[YOUR OBJECTIVE]
Copy out the lines of the records below, and only those lines, from the one with "Bollywood Clubs (57, 1474)" through the one with "BOLLYWOOD FUSION (74, 1812)", exactly as they appear.

GIVEN ENTRIES below:

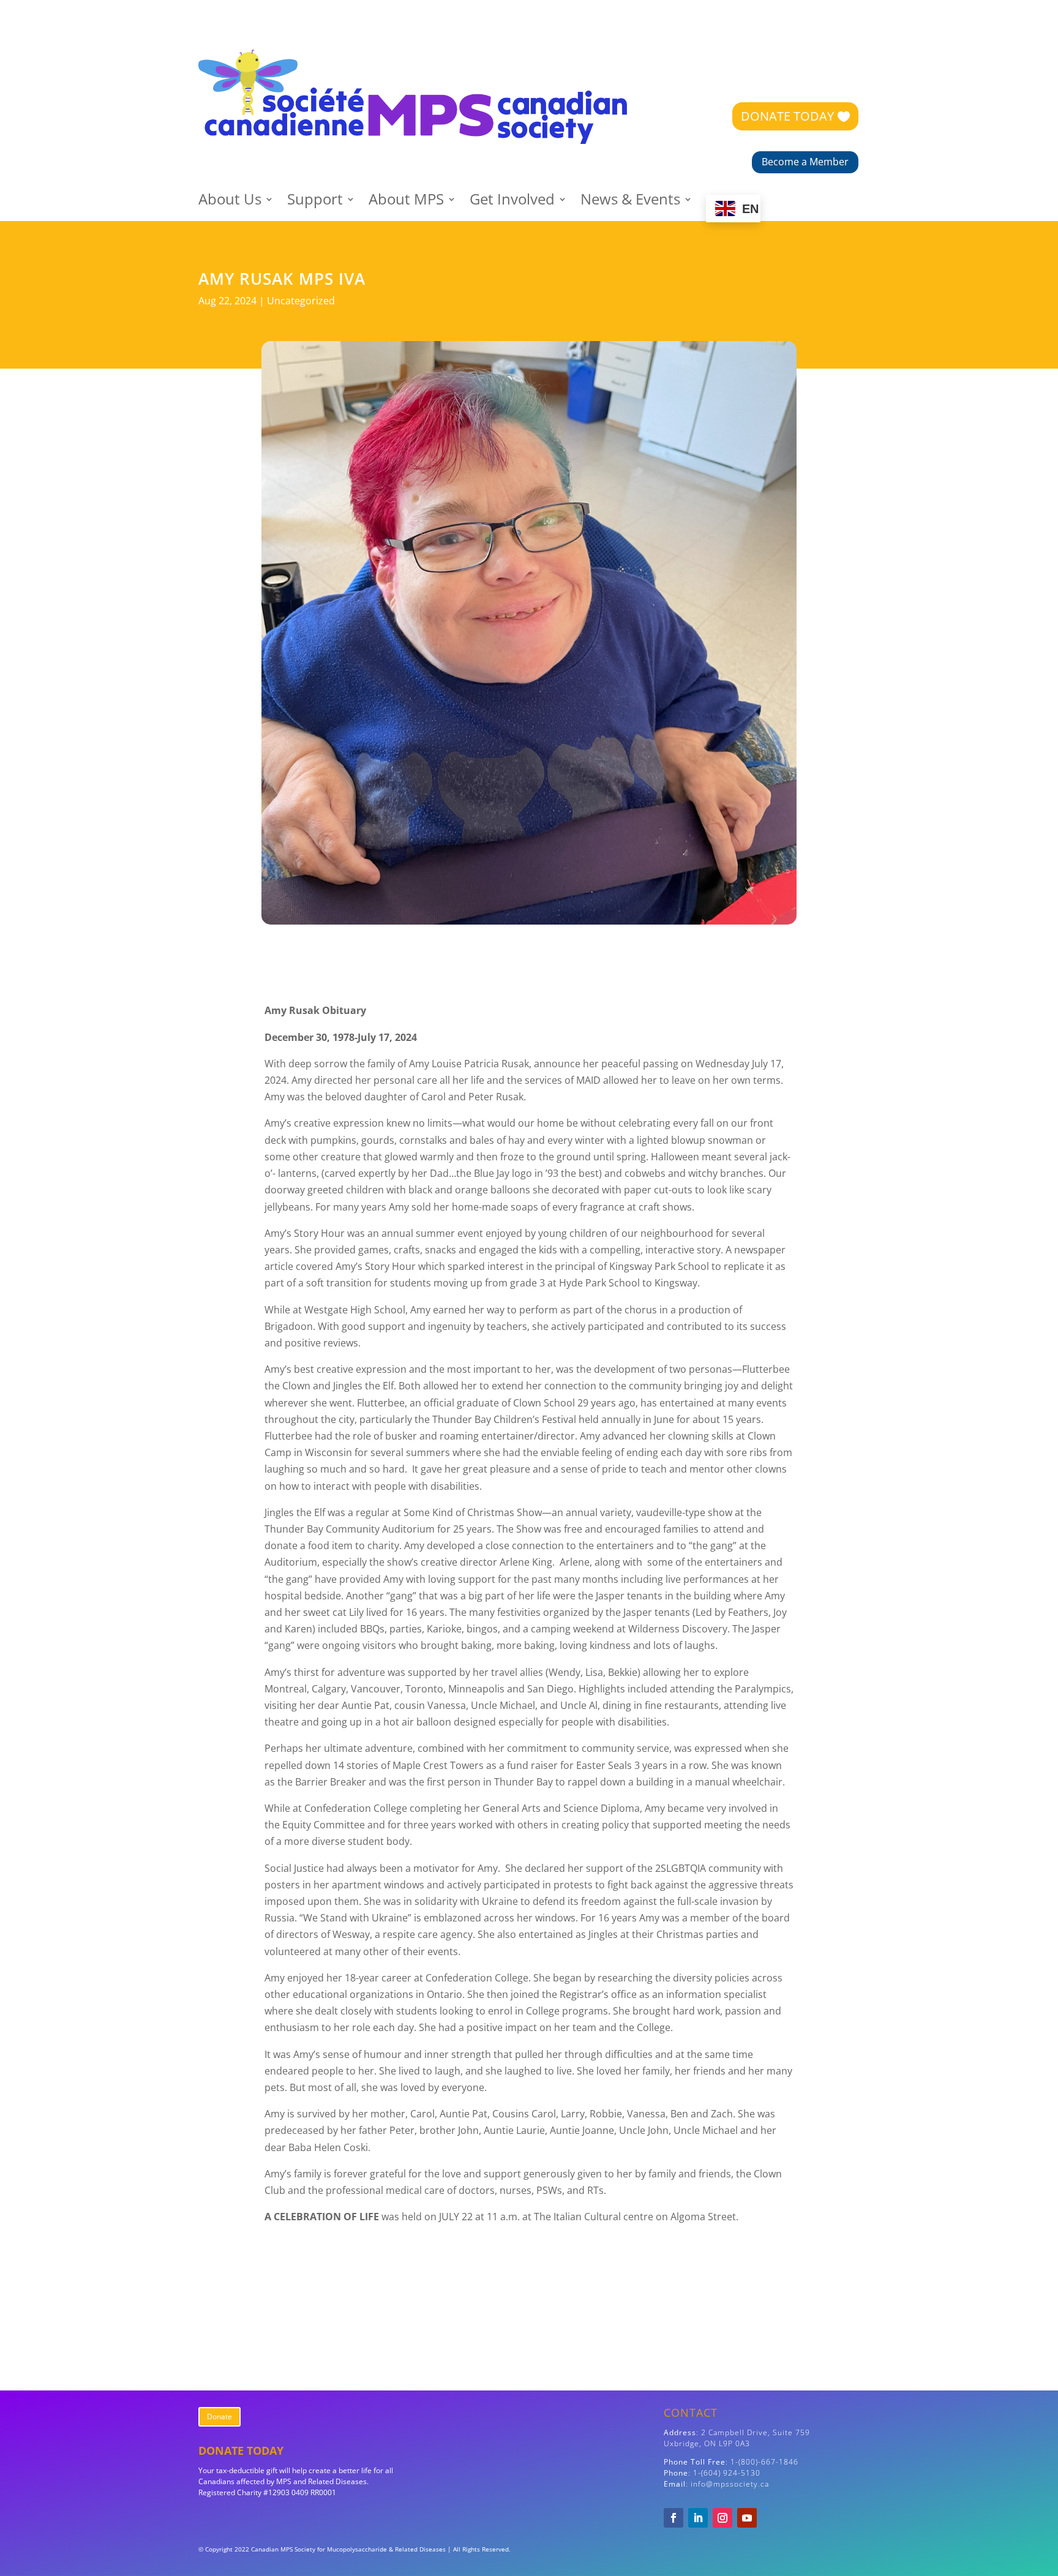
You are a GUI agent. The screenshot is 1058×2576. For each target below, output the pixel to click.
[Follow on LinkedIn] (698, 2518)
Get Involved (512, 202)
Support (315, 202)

End of GIVEN ENTRIES.
GIVEN ENTRIES below:

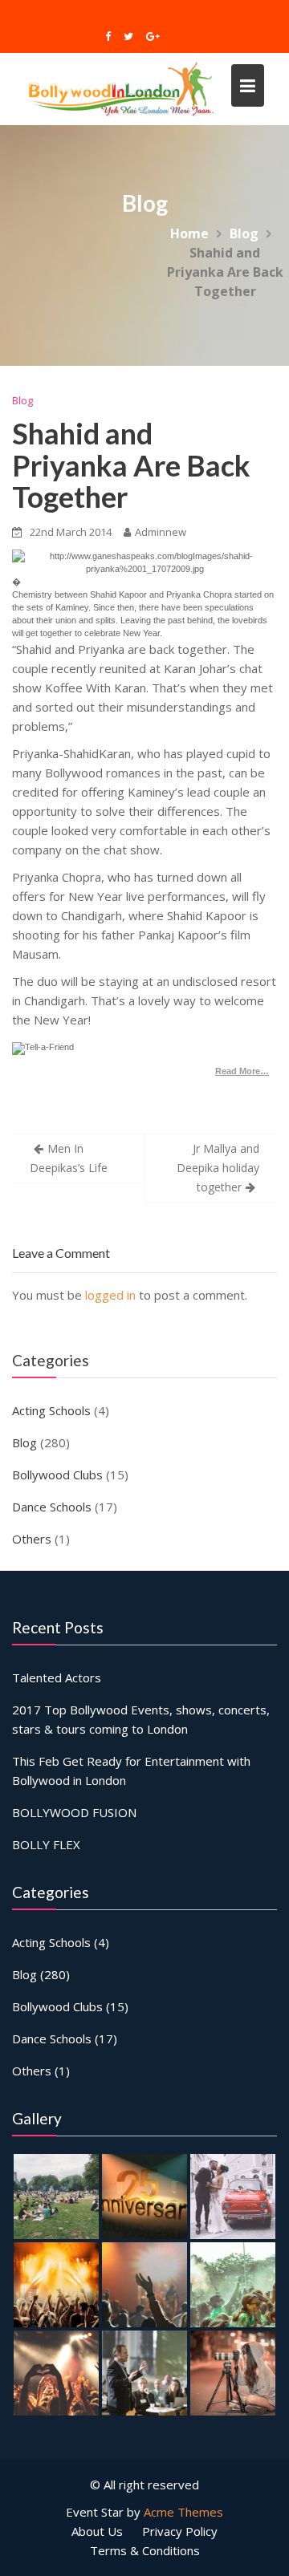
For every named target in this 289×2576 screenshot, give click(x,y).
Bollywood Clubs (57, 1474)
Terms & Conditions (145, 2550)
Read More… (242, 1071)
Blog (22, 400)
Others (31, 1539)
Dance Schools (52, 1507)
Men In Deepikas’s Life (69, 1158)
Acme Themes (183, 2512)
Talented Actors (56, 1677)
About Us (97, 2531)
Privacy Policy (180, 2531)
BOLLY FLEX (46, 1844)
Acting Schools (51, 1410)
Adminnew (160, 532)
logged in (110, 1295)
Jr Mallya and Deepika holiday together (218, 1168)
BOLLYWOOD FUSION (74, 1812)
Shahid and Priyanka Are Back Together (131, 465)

End of GIVEN ENTRIES.

[RESPONSE AREA]
Bollywood Clubs (57, 1474)
Terms & Conditions (145, 2550)
Read More… (242, 1071)
Blog (22, 400)
Others (31, 1539)
Dance Schools (52, 1507)
Men In Deepikas’s Life (69, 1158)
Acme Themes (183, 2512)
Talented Actors (56, 1677)
About Us (97, 2531)
Privacy Policy (180, 2531)
BOLLY FLEX (46, 1844)
Acting Schools (51, 1410)
Adminnew (160, 532)
logged in (110, 1295)
Jr Mallya and Deepika holiday together (218, 1168)
BOLLYWOOD FUSION (74, 1812)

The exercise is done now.